一学年上に兄睦月、二学年下に弟の文月が存在している。親戚を見渡しても女の子どもは葉月一人だったこともあり、誰からも甘やかされ放題甘やかされてきた。
特に母の兄、伯父のかわいがり様は尋常ではなく、望んでいた女の子が生まれなかった伯母とともにまるで娘のように扱われてきた。それは現在も進行形で、葉月は月に何度か伯父夫婦のところへご機嫌を窺いに行く習慣を続けている。葉月がいかなければ、元々同級生同士、という父と伯父の関係性からも、夫婦そろって自宅へ押しかけてくることは必須で、そうなるよりも自分のペースであちらへ赴いた方が良い、と判断した結果である。
今日も伯母お気に入りのケーキを携えて二人と歓談してきたところだ。
相変わらずあの人の少女趣味には付き合っていられない。
そんなことを思いながら、お土産に持たされたどこに来て行っていいのかわからないセンスの洋服を見ないようにする。
葉月のクローゼットにはこのようなたんすの肥やし要因の衣服が幾重にも蓄積されており、それが目下、彼女における最大の悩みの種となっている。
そう、彼女はあれほど蝶よ花よと傅かれるようにして育てられながらも、繊細さなど微塵も身に付けず、それぐらいのことにしか悩みのない、大雑把な、よく言えば能天気な性格にと育ってしまったのだ。
あれだけ両親だけではなく、様々な人が猫かわいがりをしたにもかかわらず、そのことは葉月の性格の核となる部分にはあまり影響をあたえなかったようだ。だからといって両親や伯父夫婦の溺愛が止まるはずもなく、少々の落胆などめげずに見なかったふりをして、伯母は相変わらず葉月に女の子であることを強いている。
「アイス食べたい」
何も他にすることがない日曜日の午後、面白くもないテレビを漫然と眺めながら葉月がこぼす。
その一言に食いつくように家族中が反応する。おまけに、常ならば外出しているであろう兄弟までもが、珍しく同じ空間に存在していたものだから最悪だ。
「何?やっぱりちゃんとしたアイスを食べないと。よーしパパと一緒に買いに行こう」
「コンビニの限定アイスは?結構うまいし」
「ママと一緒にお買い物に行きながら、アイスよね。あそこのお店なら絶対葉月ちゃんも気に入るから」
「……冷凍庫」
恐らく最後の発言は次男がもたらしたもので、冷凍庫の中に葉月のお気に入りの抹茶アイスがストックしてある、と言いたいのだろう。四者四様に好き勝手なことを言い合いながら、当事者である葉月は悉くその発言をスルーしていく。

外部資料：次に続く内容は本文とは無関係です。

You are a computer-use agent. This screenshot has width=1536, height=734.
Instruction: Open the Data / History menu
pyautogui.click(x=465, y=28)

まともにこの人たちのいう事を聞いていたら、葉月が何人いてもやっていられない。だいたい、父親の案を取れば、母親がすね、母親の案を取れば、父親が泣き出す。兄と弟の意見など、はなから聞く気のない彼女にしてみれば、それらは雑音にも等しく、わざとらしく耳をふさいで叫びだしたくもなる。
「コンビニ行ってくるから」
一瞬自分に意見が採用されたと喜び勇んだ兄を睨みつけ、ついてこないように右手で追い払う。
どうしてこの人たちはこんなに自分に構うのだろう。
そう思いはするけれど、鬱陶しいのは一瞬のことで、葉月はそういう鬱積した思い、というのとは縁遠いところに存在し、次の瞬間にはケロッと忘れて同じことを繰り返す。
工藤葉月にとっても当たり前の一日が今日も終了していく。
何もない一日が大好きだと、言い切ってしまえるほどには枯れている自分に自覚しながら。
「おはようございます」
「おはようございます」
エレベーターの中でさして仲のよくない、だけれども知っている顔と同乗する、というのは地味に苦痛を伴う、ということを今まさに葉月は実感している。

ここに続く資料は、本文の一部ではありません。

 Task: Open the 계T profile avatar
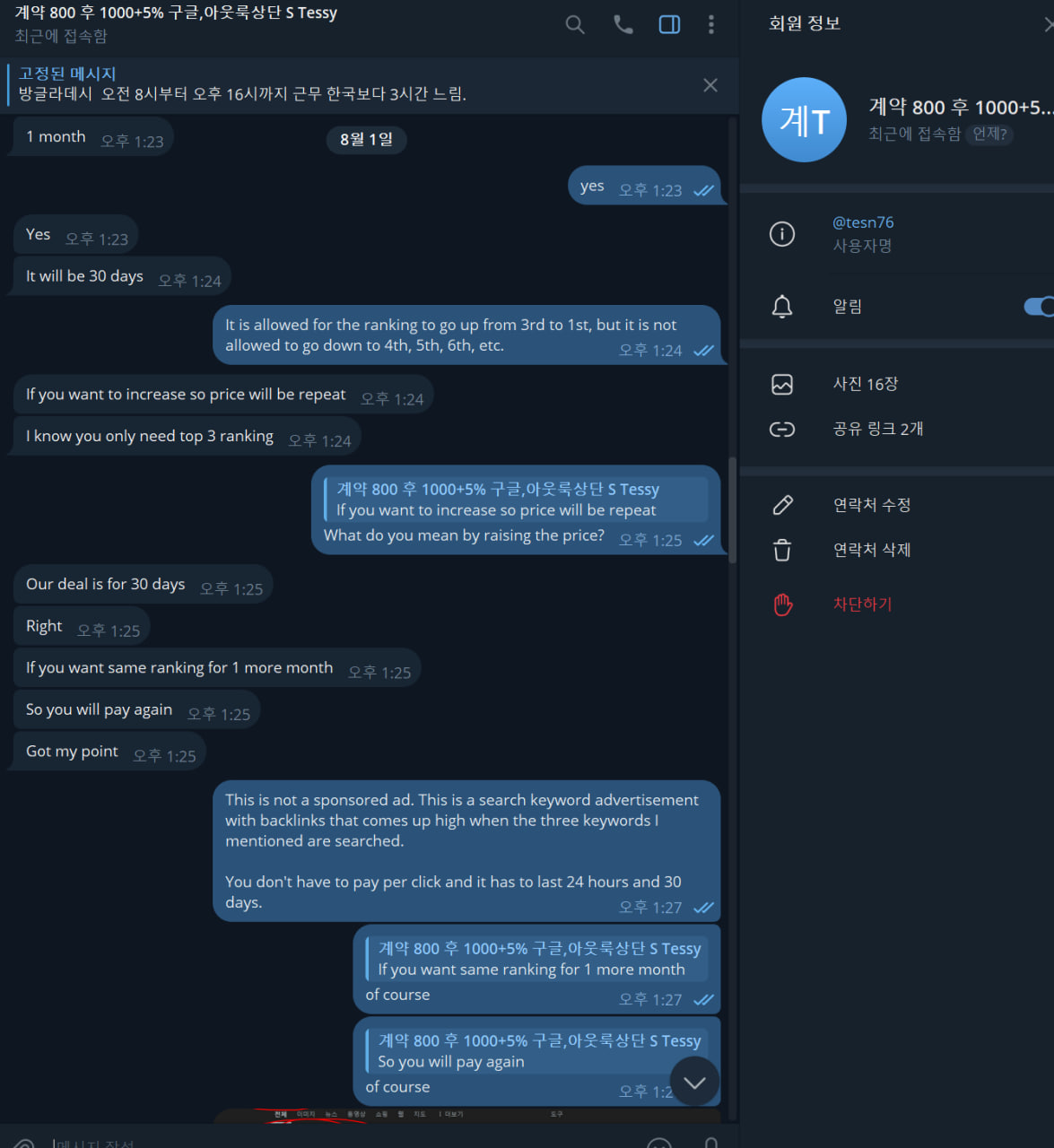tap(804, 119)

先日イレギュラーな邂逅があったばかりの高山教授と、朝のこの爽やかな時間帯に出会わせてしまったことは少し面倒くさそうな一日を象徴していそうで気が重い。隣同士、ということからも、当然降りる階も同じであり、旧型エレベーターの昇階速度の遅さにうんざりもする。
何かを話さなくては気まずくて、だけれども会話の糸口すら見つけ出すことができないでいる葉月は、とりあえず沈黙する。
視線を合わせることすら憚られ、ようやく開いたエレベーターの中で開の文字が刻まれたボタンを押しながら、教授に先を促す。促されるままゆっくりと箱から降りた教授の背中を見上げ、ばれないようにため息をつく。
ボタンから手を離し、素早く自らの身もそこから廊下へと滑り込ませ、足早に自分の勤める研究室へと向かう。
エレベーターから右に曲がり、すぐにある行き止まりで左右に別れる廊下がみえる。右に行けば彼女の居場所で、左に行けば高山教授の根城である。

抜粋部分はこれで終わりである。